What this task involves> Say, as a bare number, how many lines of the listing contain "each".

Source material>
□ □ □ □
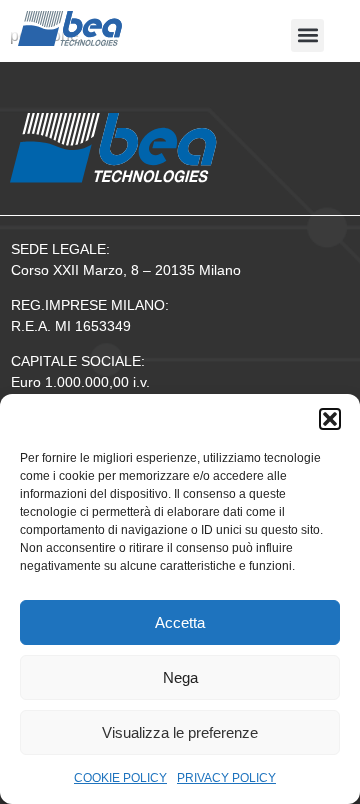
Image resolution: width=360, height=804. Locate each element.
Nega (180, 677)
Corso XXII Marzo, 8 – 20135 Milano (126, 270)
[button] (330, 419)
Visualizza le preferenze (180, 732)
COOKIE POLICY (120, 778)
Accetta (180, 622)
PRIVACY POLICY (226, 778)
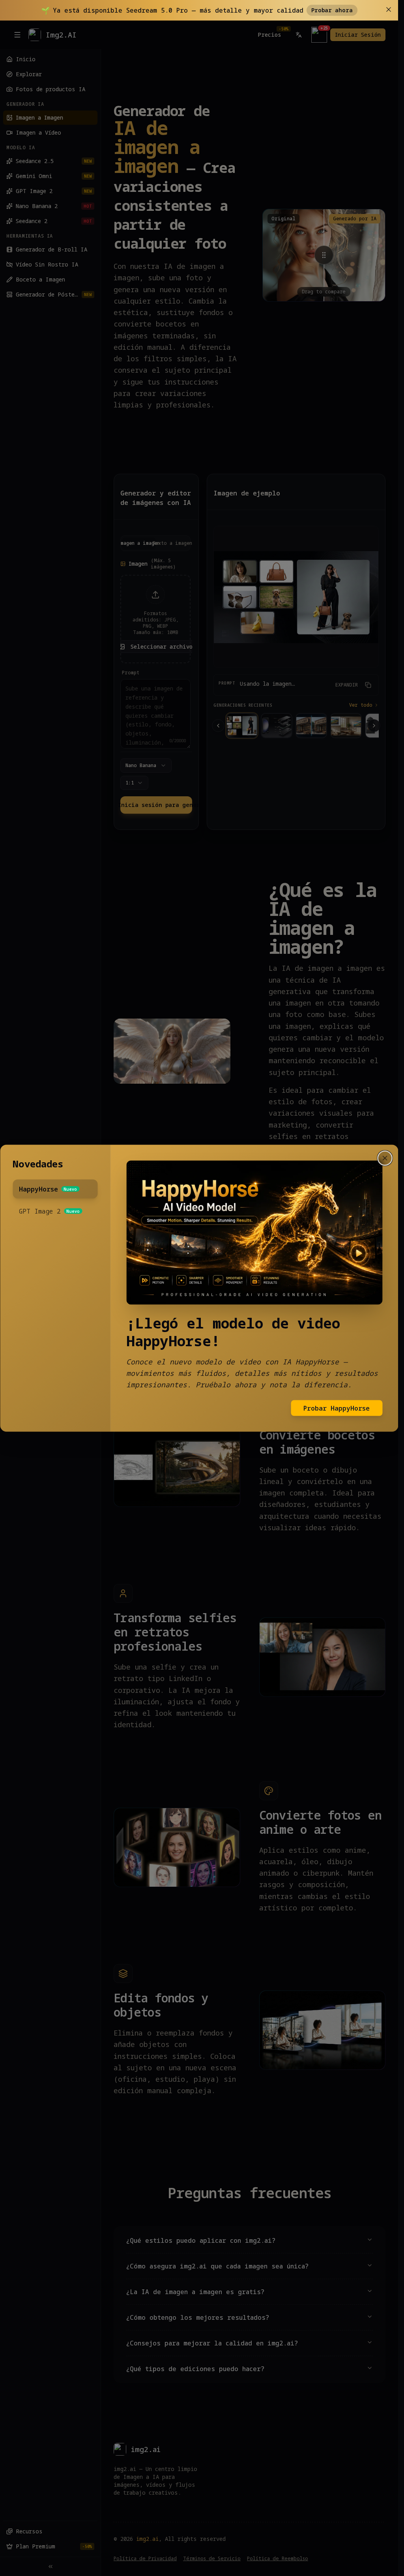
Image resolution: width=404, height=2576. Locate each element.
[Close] (385, 1167)
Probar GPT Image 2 (334, 1399)
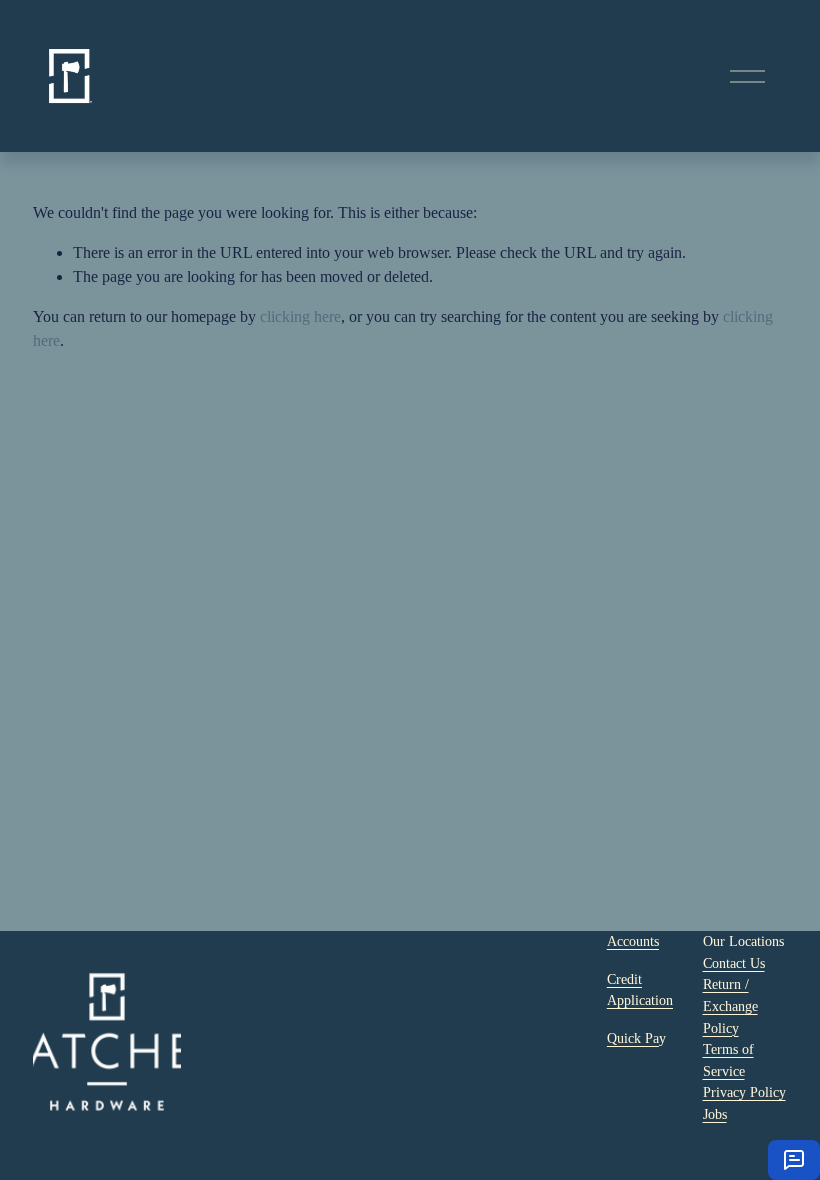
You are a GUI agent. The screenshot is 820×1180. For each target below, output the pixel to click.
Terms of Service (728, 1060)
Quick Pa (633, 1038)
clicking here (300, 316)
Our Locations (743, 941)
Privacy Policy (744, 1092)
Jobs (715, 1114)
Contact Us (734, 963)
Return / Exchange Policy (730, 1005)
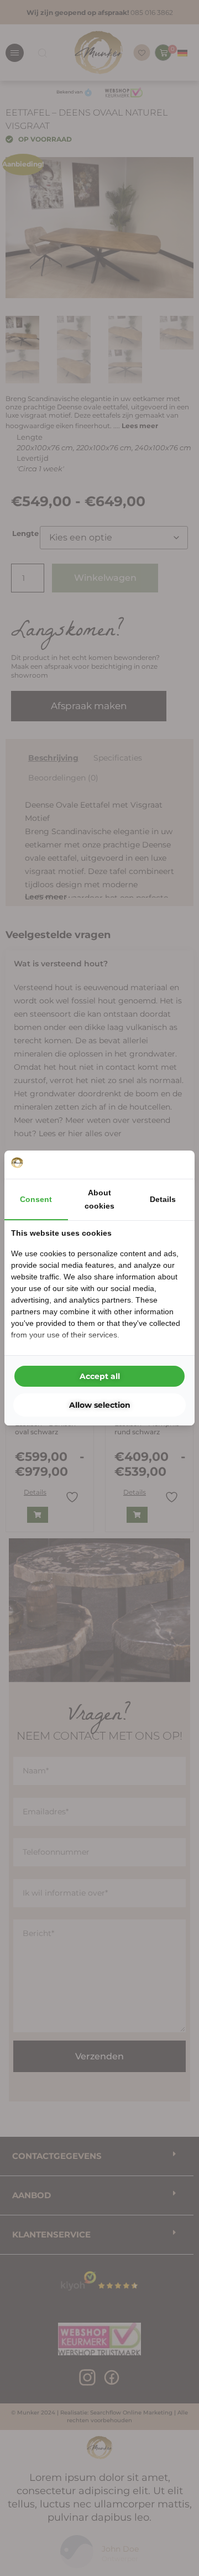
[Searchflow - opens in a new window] (174, 1164)
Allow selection (99, 1405)
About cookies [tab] (99, 1199)
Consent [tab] (36, 1199)
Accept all (100, 1376)
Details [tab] (163, 1199)
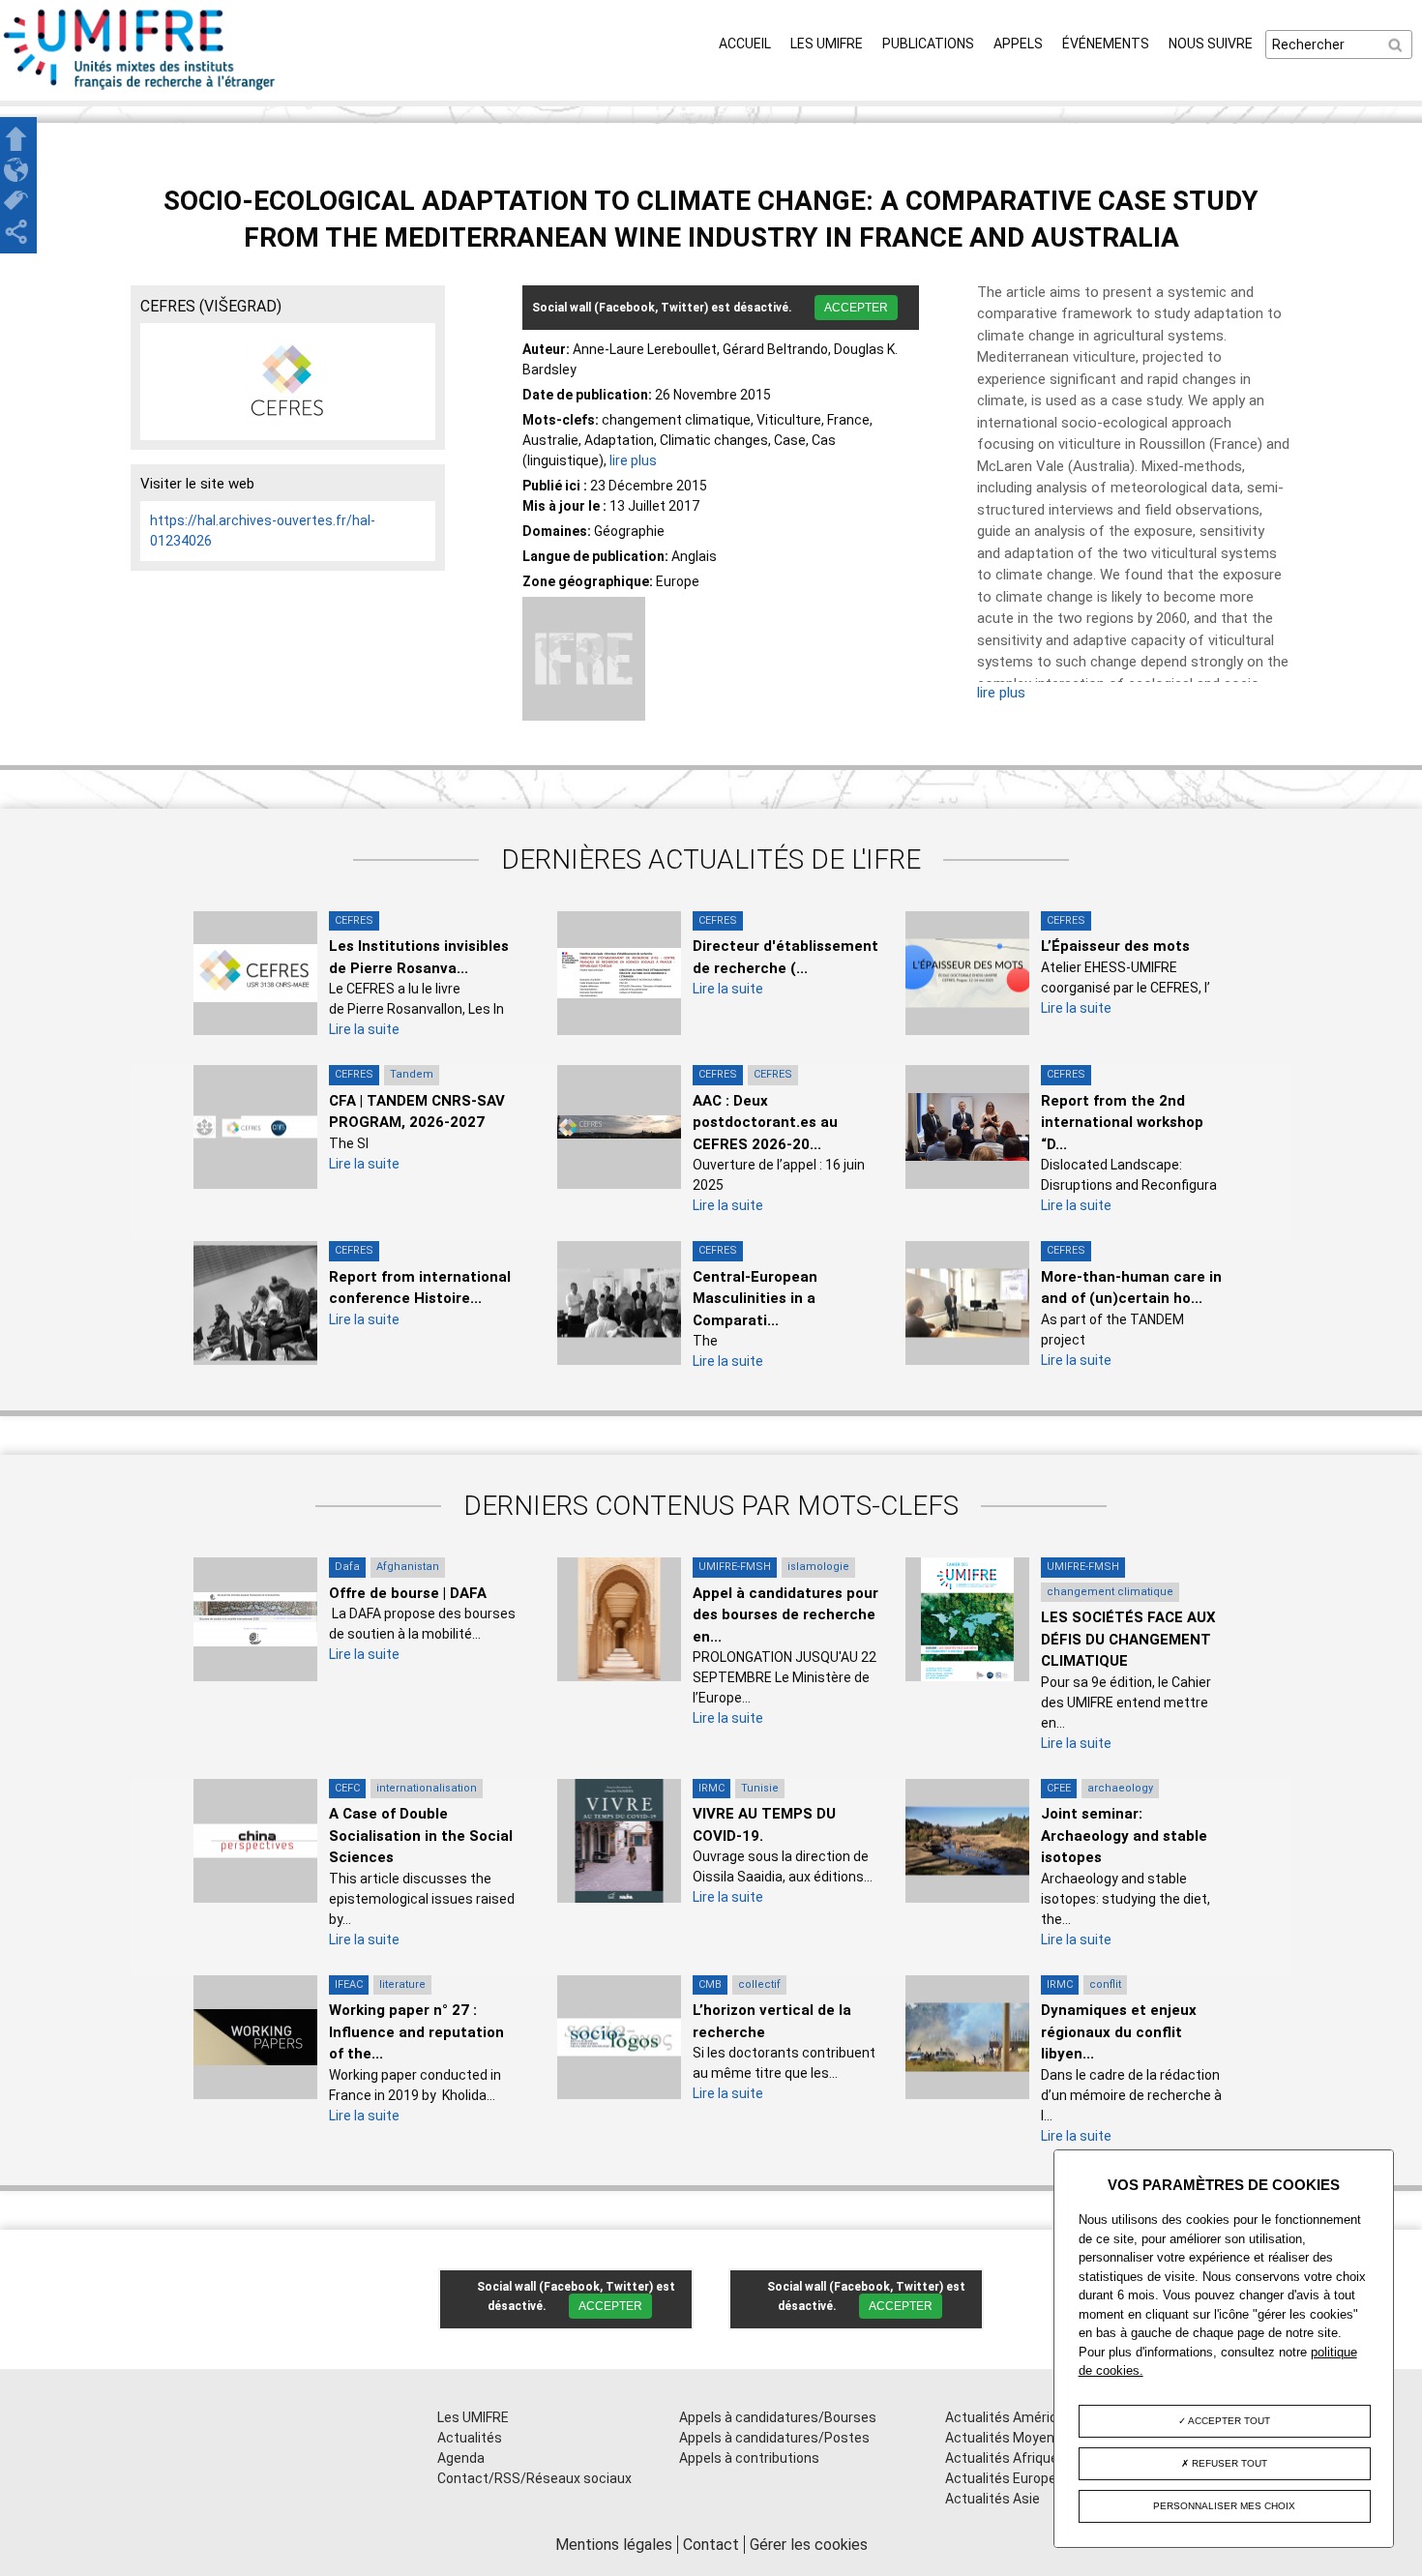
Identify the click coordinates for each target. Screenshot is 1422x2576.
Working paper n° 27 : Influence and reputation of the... (416, 2031)
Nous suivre (1211, 43)
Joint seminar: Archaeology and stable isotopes (1124, 1835)
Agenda (461, 2458)
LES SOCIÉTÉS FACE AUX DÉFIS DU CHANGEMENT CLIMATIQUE (1128, 1639)
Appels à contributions (749, 2458)
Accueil (745, 43)
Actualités (469, 2437)
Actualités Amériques (1013, 2417)
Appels (1018, 43)
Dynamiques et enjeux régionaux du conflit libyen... (1119, 2031)
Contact (711, 2544)
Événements (1105, 43)
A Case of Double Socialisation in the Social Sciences (421, 1835)
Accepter (856, 307)
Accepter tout (1228, 2420)
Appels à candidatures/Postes (774, 2437)
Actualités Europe (1000, 2478)
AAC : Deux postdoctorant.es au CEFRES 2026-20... (765, 1122)
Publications (928, 43)
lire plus (633, 460)
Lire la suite (364, 1029)
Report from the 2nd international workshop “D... (1122, 1122)
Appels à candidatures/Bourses (777, 2417)
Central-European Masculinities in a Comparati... (755, 1298)
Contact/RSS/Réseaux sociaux (534, 2478)
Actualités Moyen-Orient (1021, 2437)
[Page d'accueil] (140, 90)
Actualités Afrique (1001, 2458)
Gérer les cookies (809, 2544)
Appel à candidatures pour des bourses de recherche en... (785, 1614)
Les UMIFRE (826, 43)
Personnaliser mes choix (1224, 2506)
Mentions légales (613, 2544)
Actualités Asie (992, 2498)
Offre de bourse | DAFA (408, 1593)
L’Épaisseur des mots (1115, 946)
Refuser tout (1228, 2463)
□ □ □ □
Solution to this task> 4